(Extracted data)
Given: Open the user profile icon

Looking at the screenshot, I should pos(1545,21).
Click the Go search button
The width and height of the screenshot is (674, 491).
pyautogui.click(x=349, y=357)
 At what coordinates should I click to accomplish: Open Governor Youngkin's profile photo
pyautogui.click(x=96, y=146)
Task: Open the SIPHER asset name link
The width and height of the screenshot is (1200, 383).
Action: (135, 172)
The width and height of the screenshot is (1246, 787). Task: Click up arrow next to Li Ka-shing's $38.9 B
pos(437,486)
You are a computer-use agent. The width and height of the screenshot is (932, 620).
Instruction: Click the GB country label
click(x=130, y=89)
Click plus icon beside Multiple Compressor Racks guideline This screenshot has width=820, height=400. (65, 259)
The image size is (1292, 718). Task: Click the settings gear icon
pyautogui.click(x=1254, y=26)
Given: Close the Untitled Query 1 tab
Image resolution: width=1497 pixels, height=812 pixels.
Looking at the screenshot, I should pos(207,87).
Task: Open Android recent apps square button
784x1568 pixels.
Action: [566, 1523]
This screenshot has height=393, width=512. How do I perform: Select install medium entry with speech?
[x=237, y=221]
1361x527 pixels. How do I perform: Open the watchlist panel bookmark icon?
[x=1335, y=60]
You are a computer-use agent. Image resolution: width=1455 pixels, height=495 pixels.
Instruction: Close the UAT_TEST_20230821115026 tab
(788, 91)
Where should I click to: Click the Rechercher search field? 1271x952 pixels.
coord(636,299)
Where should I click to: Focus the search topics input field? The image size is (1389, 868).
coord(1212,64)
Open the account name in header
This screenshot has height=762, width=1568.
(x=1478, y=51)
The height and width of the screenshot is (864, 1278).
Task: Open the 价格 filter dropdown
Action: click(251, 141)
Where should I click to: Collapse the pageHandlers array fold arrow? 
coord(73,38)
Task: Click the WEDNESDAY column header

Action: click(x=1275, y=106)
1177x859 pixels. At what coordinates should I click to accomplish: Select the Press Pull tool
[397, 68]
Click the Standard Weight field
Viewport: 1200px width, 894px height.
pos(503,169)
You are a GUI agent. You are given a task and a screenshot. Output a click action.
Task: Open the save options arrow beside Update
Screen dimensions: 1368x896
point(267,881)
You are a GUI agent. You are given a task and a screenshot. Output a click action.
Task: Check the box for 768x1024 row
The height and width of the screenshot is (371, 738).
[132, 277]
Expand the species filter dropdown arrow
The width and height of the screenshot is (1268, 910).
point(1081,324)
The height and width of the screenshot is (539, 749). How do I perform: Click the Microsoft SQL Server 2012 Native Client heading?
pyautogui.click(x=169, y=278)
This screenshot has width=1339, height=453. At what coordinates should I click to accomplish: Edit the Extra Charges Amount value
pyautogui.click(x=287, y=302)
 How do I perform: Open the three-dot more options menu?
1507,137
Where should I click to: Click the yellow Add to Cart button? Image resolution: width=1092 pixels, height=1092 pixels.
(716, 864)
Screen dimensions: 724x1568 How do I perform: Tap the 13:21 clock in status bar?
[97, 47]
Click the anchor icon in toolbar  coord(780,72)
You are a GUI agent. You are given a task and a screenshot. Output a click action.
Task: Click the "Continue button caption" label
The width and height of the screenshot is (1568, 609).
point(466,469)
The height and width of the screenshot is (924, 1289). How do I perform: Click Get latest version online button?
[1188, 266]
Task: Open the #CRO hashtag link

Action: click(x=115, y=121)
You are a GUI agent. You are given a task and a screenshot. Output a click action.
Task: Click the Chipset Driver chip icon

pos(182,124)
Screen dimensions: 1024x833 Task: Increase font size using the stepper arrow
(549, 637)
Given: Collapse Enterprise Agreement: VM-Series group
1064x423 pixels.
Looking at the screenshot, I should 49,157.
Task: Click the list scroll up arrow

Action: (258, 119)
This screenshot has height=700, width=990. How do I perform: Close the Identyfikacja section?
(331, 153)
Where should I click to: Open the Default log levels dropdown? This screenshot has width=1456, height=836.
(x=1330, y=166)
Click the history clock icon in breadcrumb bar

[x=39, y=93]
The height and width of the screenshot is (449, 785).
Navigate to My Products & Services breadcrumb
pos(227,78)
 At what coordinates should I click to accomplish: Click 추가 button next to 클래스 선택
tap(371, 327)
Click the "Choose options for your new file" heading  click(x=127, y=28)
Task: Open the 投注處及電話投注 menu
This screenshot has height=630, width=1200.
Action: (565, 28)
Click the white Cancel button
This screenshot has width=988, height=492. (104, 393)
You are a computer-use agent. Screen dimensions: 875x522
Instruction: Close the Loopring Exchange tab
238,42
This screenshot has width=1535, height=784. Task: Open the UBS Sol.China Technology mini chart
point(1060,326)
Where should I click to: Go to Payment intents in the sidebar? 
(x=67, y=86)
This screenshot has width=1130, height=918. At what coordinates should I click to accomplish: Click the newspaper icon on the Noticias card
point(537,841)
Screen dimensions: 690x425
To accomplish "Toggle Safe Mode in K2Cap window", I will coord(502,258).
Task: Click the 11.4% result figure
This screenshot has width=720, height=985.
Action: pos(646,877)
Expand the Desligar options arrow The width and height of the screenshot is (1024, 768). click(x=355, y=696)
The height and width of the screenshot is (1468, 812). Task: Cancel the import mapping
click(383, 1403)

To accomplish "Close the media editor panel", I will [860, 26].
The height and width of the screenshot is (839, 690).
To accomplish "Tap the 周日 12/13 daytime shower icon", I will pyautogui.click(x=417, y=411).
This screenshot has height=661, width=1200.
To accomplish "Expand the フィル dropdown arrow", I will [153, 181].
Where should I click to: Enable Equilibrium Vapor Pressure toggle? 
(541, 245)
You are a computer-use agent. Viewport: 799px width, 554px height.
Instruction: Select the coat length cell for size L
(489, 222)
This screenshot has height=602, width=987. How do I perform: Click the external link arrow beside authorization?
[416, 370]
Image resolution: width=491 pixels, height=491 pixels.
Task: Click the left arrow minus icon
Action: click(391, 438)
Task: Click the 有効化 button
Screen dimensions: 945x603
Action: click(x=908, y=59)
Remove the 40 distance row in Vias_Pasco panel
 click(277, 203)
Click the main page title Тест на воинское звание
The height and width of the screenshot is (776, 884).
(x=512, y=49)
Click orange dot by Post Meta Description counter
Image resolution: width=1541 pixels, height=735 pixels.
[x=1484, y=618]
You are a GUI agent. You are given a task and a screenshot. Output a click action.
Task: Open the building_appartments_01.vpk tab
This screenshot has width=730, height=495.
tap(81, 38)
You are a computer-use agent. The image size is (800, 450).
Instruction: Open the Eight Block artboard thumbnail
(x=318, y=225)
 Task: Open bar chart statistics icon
(End Extracted data)
### Aim of the exercise
Copy every line above that holds the word "will".

### Task output
To accomplish "Toggle Safe Mode in K2Cap window", I will coord(502,258).
To accomplish "Close the media editor panel", I will [860, 26].
To accomplish "Tap the 周日 12/13 daytime shower icon", I will pyautogui.click(x=417, y=411).
To accomplish "Expand the フィル dropdown arrow", I will [153, 181].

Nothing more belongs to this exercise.